Agnes lantas melakukan beberapa pendekatan dengan memberi posisi kepada jurnalis dalam proses advokasi guna menciptakan kepercayaan antara golongan minoritas sebagai narasumber dan jurnalis sebagai pencari informasi. Sebagai contoh, ketika terjadi penolakan terhadap seorang camat di Bantul, Yogyakarta, ANBTI Yogyakarta mencoba mendorong jurnalis untuk mau meliput fenomena tersebut dengan tujuan agar tidak ada upaya menekan bupati mengganti keputusannya.
“Jurnalis harus berani memberikan pendidikan dan afirmasi kepada publik. Meski dengan waktu yang sempit, jurnalis perlu membuat list narasumber yang banyak supaya bisa memberikan perspektif lebih dari satu, tidak tunggal dari pemerintah atau kepolisian,” sambungnya.
Beberapa contoh kasus yang cukup hangat di Yogyakarta terkait intoleransi adalah saat fenomena Gafatar sebagai ajaran sesat. Menurut Agnes, sejumlah pemberitaan media massa terkait Gafatar seringkali memberi perspektif yang memarjinalkan komunitas tertentu.
“Maka perlu ada proses refleksi dari teman-teman jurnalis untuk menggabungkan nurani saat menulis tentang bagaimana dampaknya pada komunitas yang dia tulis,” kata Agnes.
Sementara itu, Bambang Muryanto, anggota Aliansi Jurnalis Independen (AJI) Yogyakarta mengatakan dalam contoh kasus Gafatar, banyak jurnalis yang juga mengeluhkan sulitnya akses terhadap narasumber dari penganut Gafatar. Semua informasi akhirnya tersentralisasi dari kepolisian.

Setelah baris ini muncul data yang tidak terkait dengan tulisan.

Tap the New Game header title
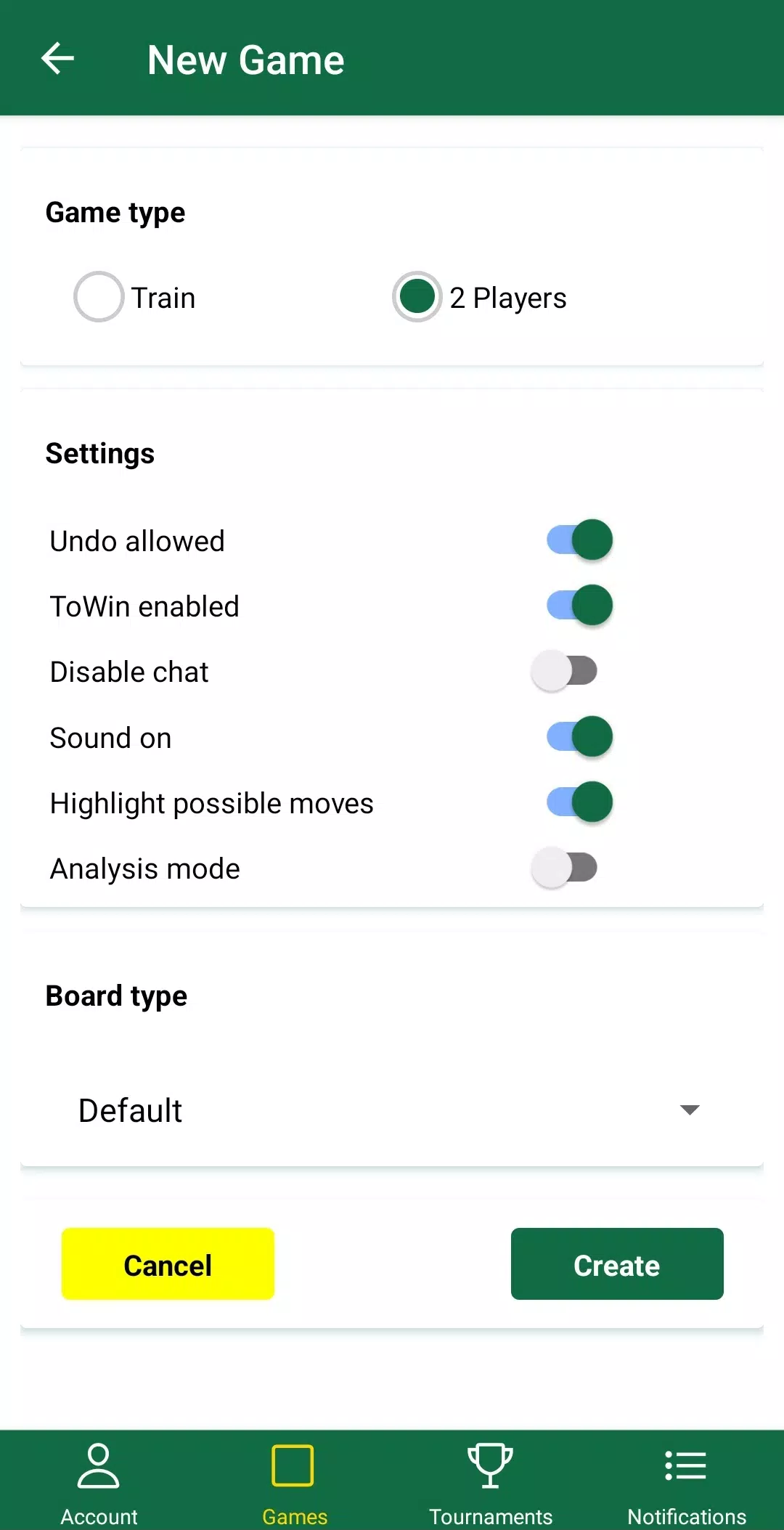784x1530 pixels. (x=245, y=60)

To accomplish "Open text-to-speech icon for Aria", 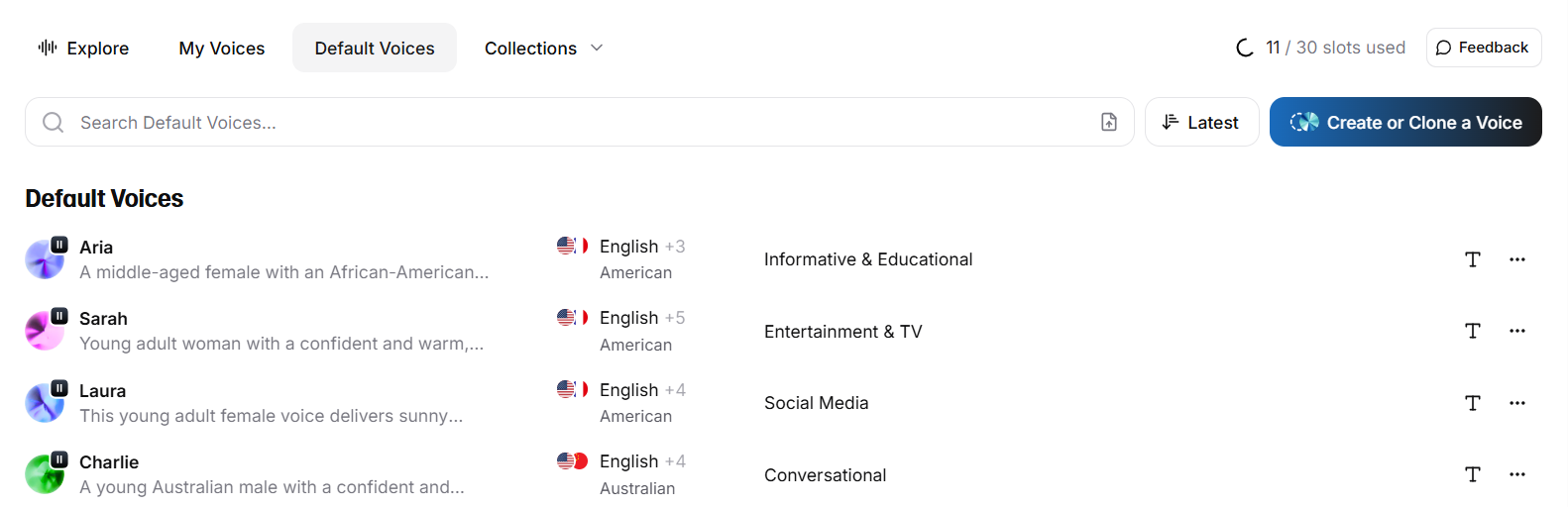I will [x=1473, y=259].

Akibatnya, jurnalis harus terus dipaksa berpikir kritis, jika semua akses informasi tertutup, apakah ada potensi bahwa kasus ini direncakan secara sengaja.
“Semua informasi berasal dari polisi. Setelah itu, tiba-tiba muncul banyak penculikan lain di Yogyakarta. Pertanyaannya, apakah ini by design? Karena tak bisa mengakses informasi dari Gafatar, kita harus skeptis tentang hal itu,” kata Bambang.
Bambang menilai jurnalis bisa mengambil peran menagih janji negara untuk perlindungan terhadap seluruh elemen masyarakat termasuk kaum minoritas.
Ahmad Junaidi, Direktur Serikat Jurnalis Untuk Keberagaman (SEJUK) menambahkan salah satu yang juga penting dari pemberitaan kasus intoleransi adalah perspektif jurnalis di lapangan maupun perspektif editor atau redaktur. Masih ada beberapa isu intoleransi yang sengaja tidak dipublikasikan karena perspektif yang belum selaras.
“Perspektif jurnalis di lapangan juga di perspektif redaktur juga harus sudah selesai. Karena di tingkat newsroom yang tak mau tulis isu tertentu kemudian ini tak akan muncul. Maka itu tidak bisa menjadi wacana publik. Persoalan tiga level ini membuat isu intoleransi tidak bergaung. Jadi contoh diberikan secara adil juga ruang-ruang untuk mereka yang dimarjinalkan,” kata Ahmad.